During the interview, Gross claimed that junior prosecutors were assigned to the cases, which he argued was evidence that the prosecutions were so “boilerplate” that the DOJ was using them “as a training simulation for new attorneys.”
“Imagine a medical school that says, ‘We’re going to make somebody sick so that a junior can operate on them,’” he told America’s Untold Stories host Mark Groubert during the livestream.
“Well, it’s like Mengele bringing in doctors from a medical school in Frankfurt to watch his procedures on Jews at Auschwitz,” Groubert replied, referencing the notorious Nazi doctor Josef Mengele, who was dubbed the “Angel of Death” for experimenting on concentration camp prisoners.
“Exactly! It’s exactly what this is. It’s no different,” Gross said.

In a separate podcast interview earlier this year, he claimed that “honestly, there weren’t” any serious violent rioters who stormed the Capitol that day.
This despite the fact that one of his clients was convicted of tackling and pepper-spraying police officers, leading to a 12-year prison sentence, and another of breaking into former House Speaker Nancy Pelosi’s office with a stun gun.
A third pleaded guilty to assaulting police officers in the Capitol Tunnel, which prosecutors said was the site of some of the worst violence against law enforcement.
Trump pardoned all three on his first day back in office as part of a blanket pardon of about 1,500 Capitol defendants.

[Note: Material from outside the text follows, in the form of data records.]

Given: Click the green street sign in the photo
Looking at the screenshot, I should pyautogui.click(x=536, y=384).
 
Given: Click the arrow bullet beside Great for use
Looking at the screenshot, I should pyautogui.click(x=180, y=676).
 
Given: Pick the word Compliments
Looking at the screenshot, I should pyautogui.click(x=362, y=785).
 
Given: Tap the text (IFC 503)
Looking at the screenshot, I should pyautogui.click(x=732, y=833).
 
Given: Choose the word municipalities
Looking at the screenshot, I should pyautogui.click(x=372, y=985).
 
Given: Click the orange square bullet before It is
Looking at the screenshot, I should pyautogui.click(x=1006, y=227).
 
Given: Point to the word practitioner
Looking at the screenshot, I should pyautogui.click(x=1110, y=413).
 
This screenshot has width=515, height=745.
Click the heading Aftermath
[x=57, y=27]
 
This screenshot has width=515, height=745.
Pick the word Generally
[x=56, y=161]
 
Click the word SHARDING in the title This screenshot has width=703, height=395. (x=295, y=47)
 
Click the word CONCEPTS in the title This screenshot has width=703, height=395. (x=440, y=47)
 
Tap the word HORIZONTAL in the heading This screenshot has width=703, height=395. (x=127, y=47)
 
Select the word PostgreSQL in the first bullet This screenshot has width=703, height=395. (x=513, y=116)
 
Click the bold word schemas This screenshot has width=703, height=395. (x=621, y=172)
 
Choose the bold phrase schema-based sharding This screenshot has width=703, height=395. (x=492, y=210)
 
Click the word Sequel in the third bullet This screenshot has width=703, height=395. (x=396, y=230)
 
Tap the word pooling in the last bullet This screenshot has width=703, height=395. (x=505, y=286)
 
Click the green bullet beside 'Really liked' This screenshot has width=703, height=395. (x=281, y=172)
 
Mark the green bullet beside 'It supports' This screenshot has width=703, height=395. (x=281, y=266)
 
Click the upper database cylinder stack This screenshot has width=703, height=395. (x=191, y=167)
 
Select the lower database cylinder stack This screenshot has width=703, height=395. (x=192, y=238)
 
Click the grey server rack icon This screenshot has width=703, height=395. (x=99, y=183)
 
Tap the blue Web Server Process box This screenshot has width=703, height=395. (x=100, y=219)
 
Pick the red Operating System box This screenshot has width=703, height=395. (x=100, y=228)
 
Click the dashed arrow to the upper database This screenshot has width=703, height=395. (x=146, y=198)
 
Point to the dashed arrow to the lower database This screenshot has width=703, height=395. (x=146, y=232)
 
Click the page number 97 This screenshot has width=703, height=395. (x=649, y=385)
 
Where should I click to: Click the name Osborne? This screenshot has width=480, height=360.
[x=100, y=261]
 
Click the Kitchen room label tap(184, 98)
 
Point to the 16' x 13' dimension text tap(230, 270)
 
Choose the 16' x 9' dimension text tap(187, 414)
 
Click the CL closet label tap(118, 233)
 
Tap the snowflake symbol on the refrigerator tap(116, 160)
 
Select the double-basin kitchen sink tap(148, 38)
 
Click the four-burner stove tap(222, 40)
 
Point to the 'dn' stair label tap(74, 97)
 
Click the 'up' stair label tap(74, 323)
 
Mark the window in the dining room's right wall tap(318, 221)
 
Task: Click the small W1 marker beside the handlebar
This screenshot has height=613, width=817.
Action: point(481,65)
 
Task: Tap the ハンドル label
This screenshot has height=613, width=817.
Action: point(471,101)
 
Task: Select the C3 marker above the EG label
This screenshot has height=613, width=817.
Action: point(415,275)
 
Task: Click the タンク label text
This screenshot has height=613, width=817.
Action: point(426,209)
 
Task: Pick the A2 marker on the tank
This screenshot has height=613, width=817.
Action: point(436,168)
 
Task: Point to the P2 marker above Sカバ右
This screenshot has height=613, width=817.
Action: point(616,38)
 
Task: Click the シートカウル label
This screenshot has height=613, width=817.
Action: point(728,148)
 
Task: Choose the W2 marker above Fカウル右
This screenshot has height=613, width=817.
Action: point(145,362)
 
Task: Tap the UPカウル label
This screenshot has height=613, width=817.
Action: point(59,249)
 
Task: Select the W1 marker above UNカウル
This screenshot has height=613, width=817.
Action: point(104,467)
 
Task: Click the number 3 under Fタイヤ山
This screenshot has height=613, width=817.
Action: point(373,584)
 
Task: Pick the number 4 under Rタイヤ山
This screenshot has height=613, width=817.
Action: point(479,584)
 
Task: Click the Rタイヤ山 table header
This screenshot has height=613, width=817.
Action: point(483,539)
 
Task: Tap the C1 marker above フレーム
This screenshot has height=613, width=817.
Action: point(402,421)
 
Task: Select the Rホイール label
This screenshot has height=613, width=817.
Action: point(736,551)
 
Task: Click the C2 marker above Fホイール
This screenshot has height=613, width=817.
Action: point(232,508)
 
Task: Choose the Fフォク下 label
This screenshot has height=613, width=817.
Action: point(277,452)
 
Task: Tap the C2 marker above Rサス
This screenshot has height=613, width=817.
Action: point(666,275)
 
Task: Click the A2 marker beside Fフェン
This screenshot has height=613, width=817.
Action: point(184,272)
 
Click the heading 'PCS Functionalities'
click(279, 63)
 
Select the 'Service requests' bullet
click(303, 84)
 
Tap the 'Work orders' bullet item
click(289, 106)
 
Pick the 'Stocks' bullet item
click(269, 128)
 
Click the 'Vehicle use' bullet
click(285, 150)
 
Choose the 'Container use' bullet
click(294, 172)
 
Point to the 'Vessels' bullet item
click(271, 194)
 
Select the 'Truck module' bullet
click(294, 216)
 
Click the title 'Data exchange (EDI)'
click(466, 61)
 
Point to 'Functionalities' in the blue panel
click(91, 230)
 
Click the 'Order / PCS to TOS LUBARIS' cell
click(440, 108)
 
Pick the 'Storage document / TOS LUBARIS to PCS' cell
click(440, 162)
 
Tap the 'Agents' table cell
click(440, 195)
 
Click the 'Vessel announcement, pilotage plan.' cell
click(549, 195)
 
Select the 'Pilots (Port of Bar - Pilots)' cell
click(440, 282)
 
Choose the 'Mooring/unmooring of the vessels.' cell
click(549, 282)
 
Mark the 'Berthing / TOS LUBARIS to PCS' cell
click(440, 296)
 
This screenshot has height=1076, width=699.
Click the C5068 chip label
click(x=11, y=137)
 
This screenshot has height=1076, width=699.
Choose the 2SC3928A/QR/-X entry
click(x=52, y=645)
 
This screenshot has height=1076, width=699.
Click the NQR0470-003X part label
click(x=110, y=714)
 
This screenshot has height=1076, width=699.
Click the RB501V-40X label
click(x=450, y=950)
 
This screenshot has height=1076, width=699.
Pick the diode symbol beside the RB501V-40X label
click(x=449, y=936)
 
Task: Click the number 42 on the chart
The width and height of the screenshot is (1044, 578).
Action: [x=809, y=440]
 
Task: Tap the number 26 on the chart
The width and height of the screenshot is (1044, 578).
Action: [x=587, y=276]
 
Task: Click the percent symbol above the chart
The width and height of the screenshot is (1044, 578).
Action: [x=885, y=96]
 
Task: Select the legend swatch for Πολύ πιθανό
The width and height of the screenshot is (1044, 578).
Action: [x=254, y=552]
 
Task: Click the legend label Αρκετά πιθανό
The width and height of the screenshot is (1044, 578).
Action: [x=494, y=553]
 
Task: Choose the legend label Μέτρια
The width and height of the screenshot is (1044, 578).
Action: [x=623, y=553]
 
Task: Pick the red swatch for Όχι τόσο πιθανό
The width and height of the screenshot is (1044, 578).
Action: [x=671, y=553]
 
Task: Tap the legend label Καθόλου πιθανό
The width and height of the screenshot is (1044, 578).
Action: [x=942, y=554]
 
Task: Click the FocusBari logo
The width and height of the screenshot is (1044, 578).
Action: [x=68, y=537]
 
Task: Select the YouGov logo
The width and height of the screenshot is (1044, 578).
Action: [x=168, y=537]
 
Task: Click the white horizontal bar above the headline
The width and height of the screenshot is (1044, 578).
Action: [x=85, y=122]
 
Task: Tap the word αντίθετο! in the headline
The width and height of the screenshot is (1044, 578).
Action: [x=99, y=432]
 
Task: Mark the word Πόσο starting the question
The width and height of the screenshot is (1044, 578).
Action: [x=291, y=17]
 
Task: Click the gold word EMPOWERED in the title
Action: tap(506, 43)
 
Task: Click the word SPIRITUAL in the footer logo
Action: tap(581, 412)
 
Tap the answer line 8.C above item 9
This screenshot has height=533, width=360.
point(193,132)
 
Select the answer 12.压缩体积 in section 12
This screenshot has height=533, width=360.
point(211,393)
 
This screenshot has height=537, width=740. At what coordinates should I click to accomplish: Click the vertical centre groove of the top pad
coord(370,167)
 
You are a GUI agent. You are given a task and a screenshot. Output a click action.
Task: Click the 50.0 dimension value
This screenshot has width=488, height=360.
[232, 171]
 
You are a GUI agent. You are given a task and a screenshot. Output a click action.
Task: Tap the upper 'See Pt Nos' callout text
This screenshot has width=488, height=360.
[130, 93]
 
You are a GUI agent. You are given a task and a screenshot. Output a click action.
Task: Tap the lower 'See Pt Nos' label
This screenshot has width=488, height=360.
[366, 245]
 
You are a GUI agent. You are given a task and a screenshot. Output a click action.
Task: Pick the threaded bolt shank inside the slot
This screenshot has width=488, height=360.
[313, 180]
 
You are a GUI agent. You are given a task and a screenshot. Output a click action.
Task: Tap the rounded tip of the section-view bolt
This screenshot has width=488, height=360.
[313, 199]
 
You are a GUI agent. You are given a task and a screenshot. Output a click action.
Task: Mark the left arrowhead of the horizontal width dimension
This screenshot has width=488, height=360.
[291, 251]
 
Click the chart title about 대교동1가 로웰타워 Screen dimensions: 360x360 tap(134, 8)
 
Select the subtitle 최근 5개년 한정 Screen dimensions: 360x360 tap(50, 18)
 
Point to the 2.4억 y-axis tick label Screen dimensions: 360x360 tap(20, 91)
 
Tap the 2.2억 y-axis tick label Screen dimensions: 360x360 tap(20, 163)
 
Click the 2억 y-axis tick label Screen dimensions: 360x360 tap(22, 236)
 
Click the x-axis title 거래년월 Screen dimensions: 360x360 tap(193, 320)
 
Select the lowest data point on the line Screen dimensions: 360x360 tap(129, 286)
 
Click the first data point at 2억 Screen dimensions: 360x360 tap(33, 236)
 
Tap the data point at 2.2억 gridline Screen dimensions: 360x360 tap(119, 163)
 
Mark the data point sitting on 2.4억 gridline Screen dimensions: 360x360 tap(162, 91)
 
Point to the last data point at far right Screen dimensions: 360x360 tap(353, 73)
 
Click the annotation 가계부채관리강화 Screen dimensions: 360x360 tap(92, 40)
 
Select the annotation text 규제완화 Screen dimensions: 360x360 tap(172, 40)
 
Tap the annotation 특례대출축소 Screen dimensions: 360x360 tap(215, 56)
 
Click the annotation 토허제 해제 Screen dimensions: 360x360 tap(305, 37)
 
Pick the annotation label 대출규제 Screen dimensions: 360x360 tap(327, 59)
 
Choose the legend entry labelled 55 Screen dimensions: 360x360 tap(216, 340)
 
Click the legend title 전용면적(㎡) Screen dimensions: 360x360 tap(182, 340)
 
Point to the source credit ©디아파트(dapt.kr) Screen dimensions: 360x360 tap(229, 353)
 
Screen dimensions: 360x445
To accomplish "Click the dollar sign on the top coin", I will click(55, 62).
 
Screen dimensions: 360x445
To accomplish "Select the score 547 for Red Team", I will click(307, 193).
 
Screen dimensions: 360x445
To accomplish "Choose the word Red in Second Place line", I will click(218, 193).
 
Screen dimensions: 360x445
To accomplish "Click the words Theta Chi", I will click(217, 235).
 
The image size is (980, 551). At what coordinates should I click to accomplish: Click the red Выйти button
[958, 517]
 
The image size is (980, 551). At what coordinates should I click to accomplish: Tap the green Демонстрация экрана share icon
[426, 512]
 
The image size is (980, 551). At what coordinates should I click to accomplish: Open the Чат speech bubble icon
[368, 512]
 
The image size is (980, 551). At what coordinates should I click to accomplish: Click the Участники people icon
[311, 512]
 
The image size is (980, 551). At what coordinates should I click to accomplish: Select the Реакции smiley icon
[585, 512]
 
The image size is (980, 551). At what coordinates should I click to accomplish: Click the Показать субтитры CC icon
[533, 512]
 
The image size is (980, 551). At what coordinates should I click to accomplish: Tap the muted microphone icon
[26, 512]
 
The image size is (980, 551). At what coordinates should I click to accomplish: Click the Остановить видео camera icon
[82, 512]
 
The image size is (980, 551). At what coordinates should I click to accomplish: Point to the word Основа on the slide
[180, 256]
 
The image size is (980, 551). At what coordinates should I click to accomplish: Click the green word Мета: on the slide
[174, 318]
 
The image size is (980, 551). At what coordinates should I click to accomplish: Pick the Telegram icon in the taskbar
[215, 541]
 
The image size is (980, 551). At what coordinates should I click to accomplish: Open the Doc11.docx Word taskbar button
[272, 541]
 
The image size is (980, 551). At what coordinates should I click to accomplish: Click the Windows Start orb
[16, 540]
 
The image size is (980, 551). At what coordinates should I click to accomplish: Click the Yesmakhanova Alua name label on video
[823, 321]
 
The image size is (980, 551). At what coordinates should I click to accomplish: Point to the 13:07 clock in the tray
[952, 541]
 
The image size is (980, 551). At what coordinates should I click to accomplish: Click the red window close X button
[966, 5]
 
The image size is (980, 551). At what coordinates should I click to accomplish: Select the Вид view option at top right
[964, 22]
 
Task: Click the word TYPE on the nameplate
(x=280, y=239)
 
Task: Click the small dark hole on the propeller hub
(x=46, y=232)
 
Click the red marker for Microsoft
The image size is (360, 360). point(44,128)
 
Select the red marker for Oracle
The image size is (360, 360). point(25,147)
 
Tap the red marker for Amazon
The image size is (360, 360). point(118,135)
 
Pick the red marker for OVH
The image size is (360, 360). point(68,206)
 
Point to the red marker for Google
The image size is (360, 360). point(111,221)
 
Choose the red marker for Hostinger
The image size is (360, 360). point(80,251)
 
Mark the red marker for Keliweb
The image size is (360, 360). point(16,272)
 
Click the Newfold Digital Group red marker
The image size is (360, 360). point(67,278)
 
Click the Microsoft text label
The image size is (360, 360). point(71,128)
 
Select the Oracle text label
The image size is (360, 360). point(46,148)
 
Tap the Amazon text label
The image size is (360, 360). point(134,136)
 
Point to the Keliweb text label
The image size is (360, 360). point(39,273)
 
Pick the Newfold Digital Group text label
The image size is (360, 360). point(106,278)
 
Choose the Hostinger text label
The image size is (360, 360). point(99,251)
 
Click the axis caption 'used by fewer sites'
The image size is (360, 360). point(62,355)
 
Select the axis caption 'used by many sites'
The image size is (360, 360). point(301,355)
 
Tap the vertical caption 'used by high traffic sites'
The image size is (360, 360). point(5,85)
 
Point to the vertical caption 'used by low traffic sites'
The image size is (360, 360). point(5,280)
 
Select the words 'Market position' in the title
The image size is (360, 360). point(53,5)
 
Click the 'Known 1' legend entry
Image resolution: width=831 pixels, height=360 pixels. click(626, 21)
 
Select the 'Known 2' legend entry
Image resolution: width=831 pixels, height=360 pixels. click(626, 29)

A DOJ spokesperson did not respond to NPR’s request for comment. Reached by phone, Gross hung up on the reporters and did not respond to text messages.

The Daily Beast has reached out to the DOJ as well.
The department’s weaponization working group is headed by Ed Martin, who was put in charge in May after his nomination for the top U.S. attorney post in Washington, D.C., fell through. He, too, spent years defending and even raising money for Jan. 6 defendants.
One of those pardoned defendants, Jared Wise, who encouraged the mob to kill police officers, serves as a counselor to Martin.
Attorney General Pam Bondi formed the group in February to review “politicized” actions against Trump.
It has since gone after Democratic lawmakers who participated in congressional investigations and prosecutors like New York Attorney General Leticia James who brought cases against the president.